# The Birth of something better



## Truckmechanic (Jun 18, 2010)

Well I started thinking the chatterbait over again. I just didn't have much confidence in the old one so I wanted to make something I felt better with. So I took the old bait..






Then found a Extra spinner that I had in colors that I love, Sexy Shad or Foxy Shad as Booyah calls it. . . 
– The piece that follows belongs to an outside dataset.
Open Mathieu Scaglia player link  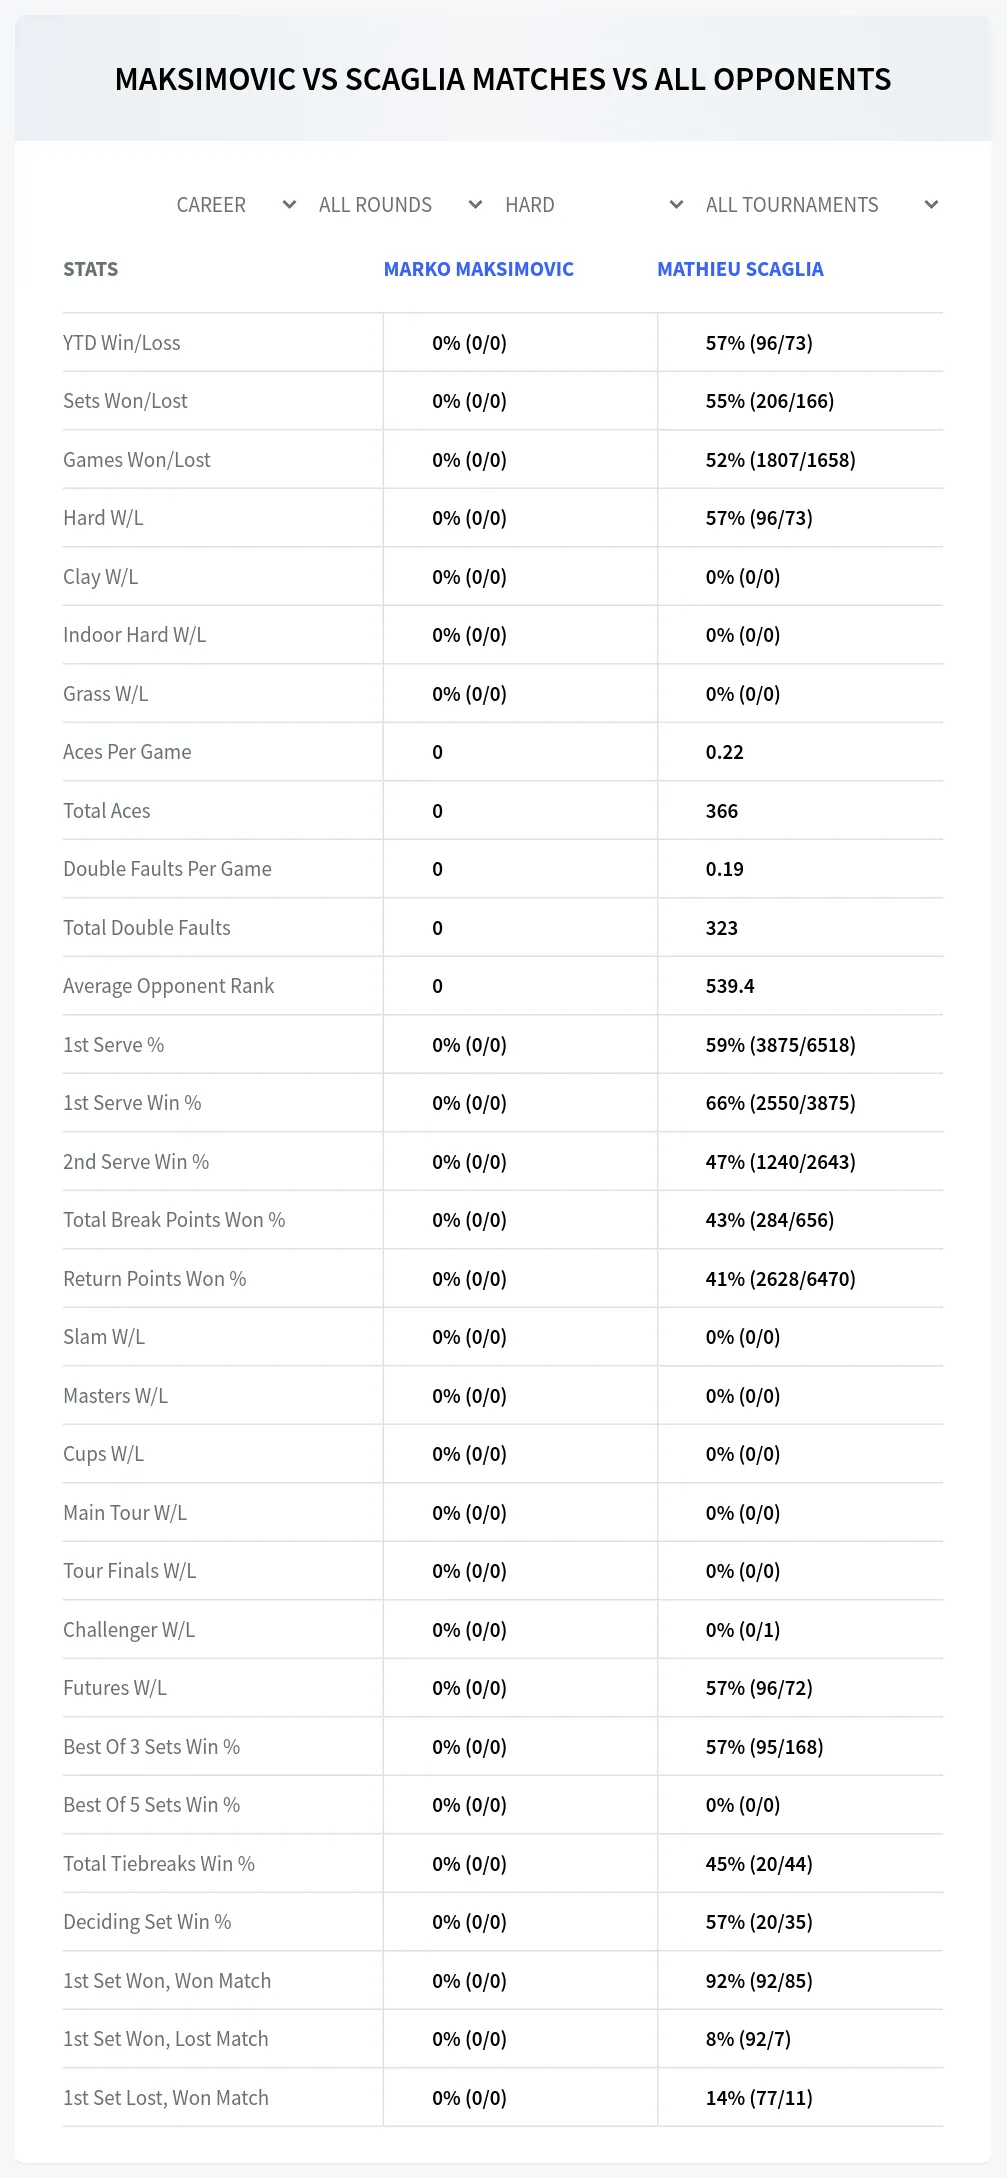(740, 269)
And when everything was said and done, this is what I ended up. It also has a few strands of red in the isn't visable...I called it Sexy shad on the rag...


----------



## TheRookieFD (Jun 21, 2010)

Looks awsome. Very inventive. let us know how it works.


----------



## Loggerhead Mike (Jun 21, 2010)

lol



> I called it Sexy shad on the rag...



you better get that patented! :LOL2:


----------



## dyeguy1212 (Jun 21, 2010)

Looks good.. and the graphic name is epic


----------



## bassassassin8 (Jun 24, 2010)

Sweet bait, good luck w/ it


----------



## Jim (Jun 25, 2010)

:LOL2: 

no comment!


----------



## Truckmechanic (Jun 26, 2010)

I have yet to catch anything on it. Soon as these fish come out of transition I am hoping to stick a few with it.


----------